Saved data entries
_ _ _ _ _

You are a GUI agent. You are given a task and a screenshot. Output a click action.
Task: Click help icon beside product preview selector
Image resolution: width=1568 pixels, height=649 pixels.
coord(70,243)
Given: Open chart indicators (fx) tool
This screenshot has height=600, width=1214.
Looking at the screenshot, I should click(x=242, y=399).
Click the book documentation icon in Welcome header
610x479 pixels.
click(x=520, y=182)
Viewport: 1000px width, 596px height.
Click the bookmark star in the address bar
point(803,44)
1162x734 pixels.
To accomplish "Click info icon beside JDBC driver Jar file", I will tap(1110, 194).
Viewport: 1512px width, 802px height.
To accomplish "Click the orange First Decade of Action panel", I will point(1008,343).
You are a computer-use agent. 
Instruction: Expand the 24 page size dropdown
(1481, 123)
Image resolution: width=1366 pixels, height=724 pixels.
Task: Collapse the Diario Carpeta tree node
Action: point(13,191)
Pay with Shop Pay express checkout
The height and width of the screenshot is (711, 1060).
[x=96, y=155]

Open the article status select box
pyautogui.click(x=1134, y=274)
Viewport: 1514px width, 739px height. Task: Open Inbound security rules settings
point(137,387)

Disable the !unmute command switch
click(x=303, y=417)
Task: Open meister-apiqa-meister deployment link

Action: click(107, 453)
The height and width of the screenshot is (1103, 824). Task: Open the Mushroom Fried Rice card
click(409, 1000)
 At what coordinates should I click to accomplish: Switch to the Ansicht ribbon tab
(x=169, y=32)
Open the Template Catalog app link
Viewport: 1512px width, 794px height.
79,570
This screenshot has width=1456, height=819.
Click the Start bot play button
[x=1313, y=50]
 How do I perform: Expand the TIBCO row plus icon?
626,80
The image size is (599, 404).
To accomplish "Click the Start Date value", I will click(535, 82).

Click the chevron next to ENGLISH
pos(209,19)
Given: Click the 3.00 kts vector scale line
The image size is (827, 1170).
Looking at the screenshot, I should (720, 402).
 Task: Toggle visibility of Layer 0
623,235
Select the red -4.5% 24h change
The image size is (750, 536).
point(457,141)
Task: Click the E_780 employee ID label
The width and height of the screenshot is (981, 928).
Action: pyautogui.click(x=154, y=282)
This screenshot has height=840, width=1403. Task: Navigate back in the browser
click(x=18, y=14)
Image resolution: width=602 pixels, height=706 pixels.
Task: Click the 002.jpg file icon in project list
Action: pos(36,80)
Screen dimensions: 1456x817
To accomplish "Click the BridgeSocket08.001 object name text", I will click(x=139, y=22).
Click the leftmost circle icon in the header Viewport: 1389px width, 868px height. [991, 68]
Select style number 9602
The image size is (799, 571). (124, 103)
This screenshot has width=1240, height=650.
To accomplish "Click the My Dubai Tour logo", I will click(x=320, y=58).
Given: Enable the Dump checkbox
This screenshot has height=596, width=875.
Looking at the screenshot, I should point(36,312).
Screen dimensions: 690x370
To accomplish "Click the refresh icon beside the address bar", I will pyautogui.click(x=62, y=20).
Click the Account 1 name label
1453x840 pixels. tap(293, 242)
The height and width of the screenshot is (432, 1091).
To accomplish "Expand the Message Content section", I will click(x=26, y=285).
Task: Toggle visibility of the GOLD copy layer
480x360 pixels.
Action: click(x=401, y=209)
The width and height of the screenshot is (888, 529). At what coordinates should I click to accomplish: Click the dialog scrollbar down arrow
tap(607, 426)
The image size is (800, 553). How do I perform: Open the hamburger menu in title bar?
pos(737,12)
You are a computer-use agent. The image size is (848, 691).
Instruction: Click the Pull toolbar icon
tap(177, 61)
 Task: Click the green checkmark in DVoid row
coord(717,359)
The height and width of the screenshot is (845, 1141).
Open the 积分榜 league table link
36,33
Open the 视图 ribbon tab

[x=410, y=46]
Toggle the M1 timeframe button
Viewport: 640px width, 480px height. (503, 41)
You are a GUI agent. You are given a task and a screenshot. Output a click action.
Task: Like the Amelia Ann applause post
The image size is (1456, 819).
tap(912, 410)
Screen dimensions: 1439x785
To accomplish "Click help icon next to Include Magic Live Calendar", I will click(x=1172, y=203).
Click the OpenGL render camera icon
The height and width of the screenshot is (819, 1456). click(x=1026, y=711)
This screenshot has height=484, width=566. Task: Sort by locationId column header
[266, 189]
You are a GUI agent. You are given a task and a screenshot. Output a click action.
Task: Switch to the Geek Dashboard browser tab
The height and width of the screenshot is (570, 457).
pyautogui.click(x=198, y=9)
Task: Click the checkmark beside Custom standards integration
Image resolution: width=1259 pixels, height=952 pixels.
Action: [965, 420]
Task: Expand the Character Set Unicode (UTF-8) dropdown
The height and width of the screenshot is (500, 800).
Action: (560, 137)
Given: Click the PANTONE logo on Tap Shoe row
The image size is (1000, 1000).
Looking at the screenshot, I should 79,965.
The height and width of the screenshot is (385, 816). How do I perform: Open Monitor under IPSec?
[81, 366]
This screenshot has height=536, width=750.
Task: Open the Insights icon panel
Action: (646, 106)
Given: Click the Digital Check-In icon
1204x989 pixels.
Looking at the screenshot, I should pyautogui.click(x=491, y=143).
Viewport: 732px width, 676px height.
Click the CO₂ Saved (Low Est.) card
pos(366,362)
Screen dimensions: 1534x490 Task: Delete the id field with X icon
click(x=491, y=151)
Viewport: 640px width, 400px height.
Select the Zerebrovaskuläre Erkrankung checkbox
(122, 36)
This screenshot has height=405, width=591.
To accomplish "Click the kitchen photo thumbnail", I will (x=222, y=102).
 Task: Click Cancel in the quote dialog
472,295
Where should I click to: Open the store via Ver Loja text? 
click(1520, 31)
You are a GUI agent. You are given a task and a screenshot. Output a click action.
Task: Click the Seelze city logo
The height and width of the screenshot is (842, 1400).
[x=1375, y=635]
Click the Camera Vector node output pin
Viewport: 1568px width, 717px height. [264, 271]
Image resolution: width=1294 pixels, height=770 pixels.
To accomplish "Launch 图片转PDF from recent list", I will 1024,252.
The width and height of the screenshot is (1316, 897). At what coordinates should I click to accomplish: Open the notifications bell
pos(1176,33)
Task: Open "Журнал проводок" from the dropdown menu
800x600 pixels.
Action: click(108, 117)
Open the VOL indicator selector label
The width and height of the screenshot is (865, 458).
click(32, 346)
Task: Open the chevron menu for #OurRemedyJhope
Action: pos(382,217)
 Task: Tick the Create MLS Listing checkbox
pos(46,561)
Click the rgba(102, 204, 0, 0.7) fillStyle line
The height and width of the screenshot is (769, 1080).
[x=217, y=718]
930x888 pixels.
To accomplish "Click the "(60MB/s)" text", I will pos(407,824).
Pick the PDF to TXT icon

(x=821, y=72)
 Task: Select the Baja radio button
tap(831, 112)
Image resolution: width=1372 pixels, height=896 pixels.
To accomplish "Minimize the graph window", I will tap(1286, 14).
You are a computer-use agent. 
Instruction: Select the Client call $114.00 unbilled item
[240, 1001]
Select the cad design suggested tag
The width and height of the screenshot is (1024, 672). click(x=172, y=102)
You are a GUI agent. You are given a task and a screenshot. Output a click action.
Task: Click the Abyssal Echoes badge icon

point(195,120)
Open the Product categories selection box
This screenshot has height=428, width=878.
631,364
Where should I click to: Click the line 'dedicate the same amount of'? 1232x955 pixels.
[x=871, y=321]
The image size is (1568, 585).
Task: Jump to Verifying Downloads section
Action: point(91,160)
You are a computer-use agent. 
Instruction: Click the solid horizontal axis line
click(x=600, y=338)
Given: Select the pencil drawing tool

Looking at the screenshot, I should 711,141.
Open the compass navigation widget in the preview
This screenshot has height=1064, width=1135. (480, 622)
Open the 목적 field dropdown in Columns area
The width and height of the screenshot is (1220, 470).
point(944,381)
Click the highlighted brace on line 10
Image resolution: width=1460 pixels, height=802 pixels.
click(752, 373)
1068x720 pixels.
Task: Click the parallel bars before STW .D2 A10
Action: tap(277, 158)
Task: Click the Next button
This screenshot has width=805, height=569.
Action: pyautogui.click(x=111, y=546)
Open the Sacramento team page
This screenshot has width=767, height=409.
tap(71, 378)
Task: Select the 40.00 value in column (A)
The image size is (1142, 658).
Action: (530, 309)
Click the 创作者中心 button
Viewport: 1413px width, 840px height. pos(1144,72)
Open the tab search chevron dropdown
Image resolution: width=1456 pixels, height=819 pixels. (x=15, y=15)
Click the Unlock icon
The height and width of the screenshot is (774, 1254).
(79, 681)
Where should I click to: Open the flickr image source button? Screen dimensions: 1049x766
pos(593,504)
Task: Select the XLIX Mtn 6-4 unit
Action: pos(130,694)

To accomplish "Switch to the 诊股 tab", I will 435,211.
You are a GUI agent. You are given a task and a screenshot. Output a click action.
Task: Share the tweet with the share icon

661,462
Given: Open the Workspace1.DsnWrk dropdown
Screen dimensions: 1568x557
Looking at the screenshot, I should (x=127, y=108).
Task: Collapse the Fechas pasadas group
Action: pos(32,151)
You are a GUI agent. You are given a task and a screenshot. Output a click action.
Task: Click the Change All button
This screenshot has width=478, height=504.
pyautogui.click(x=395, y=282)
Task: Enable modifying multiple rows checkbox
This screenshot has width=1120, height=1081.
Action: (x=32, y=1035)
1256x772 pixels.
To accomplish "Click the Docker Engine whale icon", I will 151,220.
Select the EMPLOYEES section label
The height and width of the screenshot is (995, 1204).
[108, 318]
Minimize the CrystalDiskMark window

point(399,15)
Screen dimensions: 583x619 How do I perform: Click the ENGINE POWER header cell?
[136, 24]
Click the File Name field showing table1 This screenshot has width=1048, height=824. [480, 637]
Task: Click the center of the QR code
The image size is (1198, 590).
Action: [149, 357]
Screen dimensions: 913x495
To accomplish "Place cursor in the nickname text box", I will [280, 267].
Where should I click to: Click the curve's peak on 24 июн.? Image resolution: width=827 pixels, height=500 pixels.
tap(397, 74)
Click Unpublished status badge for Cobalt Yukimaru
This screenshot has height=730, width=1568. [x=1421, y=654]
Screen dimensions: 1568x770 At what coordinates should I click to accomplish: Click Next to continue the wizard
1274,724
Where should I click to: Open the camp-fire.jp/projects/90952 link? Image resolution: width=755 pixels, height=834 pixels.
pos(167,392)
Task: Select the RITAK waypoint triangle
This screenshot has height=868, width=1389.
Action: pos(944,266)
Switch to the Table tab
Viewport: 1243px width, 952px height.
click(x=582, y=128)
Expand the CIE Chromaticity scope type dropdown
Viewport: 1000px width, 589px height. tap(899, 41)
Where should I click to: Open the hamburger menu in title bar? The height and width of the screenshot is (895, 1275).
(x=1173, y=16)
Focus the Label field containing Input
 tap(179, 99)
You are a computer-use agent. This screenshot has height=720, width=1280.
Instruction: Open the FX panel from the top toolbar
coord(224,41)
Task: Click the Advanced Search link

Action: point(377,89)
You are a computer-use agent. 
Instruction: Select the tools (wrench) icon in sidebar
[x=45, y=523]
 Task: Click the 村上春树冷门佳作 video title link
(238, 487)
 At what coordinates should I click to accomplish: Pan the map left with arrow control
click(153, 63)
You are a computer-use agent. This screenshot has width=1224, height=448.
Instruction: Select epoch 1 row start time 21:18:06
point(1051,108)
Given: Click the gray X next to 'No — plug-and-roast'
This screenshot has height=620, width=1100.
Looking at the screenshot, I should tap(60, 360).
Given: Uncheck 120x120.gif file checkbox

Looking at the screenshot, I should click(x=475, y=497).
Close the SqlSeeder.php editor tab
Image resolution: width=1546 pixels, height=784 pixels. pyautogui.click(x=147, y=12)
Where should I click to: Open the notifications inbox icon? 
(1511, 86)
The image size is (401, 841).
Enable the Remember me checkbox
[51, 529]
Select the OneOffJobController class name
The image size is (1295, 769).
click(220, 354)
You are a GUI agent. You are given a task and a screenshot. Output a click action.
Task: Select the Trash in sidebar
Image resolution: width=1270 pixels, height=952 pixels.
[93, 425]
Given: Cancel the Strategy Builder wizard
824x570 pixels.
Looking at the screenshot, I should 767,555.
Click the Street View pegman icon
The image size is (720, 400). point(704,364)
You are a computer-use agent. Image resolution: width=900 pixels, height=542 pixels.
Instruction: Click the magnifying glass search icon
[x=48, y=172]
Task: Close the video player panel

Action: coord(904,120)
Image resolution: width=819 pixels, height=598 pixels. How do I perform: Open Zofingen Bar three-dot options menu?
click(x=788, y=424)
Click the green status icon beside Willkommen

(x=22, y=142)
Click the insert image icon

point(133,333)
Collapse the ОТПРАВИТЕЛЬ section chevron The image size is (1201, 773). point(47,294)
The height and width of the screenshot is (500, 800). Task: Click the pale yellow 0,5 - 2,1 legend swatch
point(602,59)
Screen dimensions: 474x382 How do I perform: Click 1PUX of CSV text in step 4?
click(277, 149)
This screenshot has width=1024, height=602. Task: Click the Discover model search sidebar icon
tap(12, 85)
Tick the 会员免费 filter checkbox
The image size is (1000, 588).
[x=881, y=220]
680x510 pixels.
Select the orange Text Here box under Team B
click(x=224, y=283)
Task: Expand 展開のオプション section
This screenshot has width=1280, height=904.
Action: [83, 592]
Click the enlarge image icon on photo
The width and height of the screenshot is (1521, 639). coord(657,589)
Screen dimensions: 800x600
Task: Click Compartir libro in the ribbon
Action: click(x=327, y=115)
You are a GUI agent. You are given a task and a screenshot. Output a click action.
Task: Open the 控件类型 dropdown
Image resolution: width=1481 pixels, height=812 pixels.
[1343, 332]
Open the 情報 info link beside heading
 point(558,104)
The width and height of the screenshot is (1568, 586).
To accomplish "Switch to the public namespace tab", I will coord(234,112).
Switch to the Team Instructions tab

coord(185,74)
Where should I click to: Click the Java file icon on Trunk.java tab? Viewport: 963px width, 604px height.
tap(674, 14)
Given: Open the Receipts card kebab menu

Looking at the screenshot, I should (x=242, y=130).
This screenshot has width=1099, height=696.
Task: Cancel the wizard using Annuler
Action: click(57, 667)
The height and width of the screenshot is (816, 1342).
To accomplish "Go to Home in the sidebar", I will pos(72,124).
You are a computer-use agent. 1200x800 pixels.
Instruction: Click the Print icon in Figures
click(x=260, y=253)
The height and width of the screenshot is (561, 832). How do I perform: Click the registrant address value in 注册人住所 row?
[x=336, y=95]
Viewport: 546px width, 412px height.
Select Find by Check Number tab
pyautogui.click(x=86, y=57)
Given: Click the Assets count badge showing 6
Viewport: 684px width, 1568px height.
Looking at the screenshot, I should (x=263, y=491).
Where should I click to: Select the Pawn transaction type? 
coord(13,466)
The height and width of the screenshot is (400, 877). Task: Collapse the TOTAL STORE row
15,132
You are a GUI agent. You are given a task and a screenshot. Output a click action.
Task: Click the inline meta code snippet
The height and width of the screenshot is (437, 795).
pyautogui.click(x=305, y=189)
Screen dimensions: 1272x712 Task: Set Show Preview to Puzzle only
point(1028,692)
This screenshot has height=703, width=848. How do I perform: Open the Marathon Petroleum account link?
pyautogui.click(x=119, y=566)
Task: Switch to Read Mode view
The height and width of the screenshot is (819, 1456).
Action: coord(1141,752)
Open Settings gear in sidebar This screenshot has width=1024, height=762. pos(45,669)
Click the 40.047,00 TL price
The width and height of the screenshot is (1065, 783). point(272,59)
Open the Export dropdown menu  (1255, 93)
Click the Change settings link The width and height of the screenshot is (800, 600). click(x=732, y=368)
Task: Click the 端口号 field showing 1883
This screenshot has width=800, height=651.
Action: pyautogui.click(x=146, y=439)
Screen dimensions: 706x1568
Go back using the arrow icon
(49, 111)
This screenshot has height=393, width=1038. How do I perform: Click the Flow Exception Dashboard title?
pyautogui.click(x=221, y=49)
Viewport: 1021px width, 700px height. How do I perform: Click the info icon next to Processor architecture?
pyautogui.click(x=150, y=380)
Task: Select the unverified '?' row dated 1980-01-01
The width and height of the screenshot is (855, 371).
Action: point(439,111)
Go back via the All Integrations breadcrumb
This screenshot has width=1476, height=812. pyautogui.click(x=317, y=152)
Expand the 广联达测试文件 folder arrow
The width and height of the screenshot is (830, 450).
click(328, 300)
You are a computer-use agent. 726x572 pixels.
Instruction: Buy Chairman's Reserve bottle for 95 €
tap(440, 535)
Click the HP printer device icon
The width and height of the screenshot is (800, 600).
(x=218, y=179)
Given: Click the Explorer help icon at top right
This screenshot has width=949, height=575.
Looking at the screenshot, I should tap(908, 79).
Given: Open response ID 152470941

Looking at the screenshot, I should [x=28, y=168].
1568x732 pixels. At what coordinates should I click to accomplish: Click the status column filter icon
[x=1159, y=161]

_ _ _ _ _

Request |
Output the lines of the entries as a JSON list of strings, one string per line and with blank lines omitted. Cover everything from the first line of the entries down to the line containing "Action: click(107, 453)", inclusive.

Result |
[
  "You are a GUI agent. You are given a task and a screenshot. Output a click action.",
  "Task: Click help icon beside product preview selector",
  "Image resolution: width=1568 pixels, height=649 pixels.",
  "coord(70,243)",
  "Given: Open chart indicators (fx) tool",
  "This screenshot has height=600, width=1214.",
  "Looking at the screenshot, I should click(x=242, y=399).",
  "Click the book documentation icon in Welcome header",
  "610x479 pixels.",
  "click(x=520, y=182)",
  "Viewport: 1000px width, 596px height.",
  "Click the bookmark star in the address bar",
  "point(803,44)",
  "1162x734 pixels.",
  "To accomplish \"Click info icon beside JDBC driver Jar file\", I will tap(1110, 194).",
  "Viewport: 1512px width, 802px height.",
  "To accomplish \"Click the orange First Decade of Action panel\", I will point(1008,343).",
  "You are a computer-use agent. ",
  "Instruction: Expand the 24 page size dropdown",
  "(1481, 123)",
  "Image resolution: width=1366 pixels, height=724 pixels.",
  "Task: Collapse the Diario Carpeta tree node",
  "Action: point(13,191)",
  "Pay with Shop Pay express checkout",
  "The height and width of the screenshot is (711, 1060).",
  "[x=96, y=155]",
  "Open the article status select box",
  "pyautogui.click(x=1134, y=274)",
  "Viewport: 1514px width, 739px height. Task: Open Inbound security rules settings",
  "point(137,387)",
  "Disable the !unmute command switch",
  "click(x=303, y=417)",
  "Task: Open meister-apiqa-meister deployment link",
  "Action: click(107, 453)"
]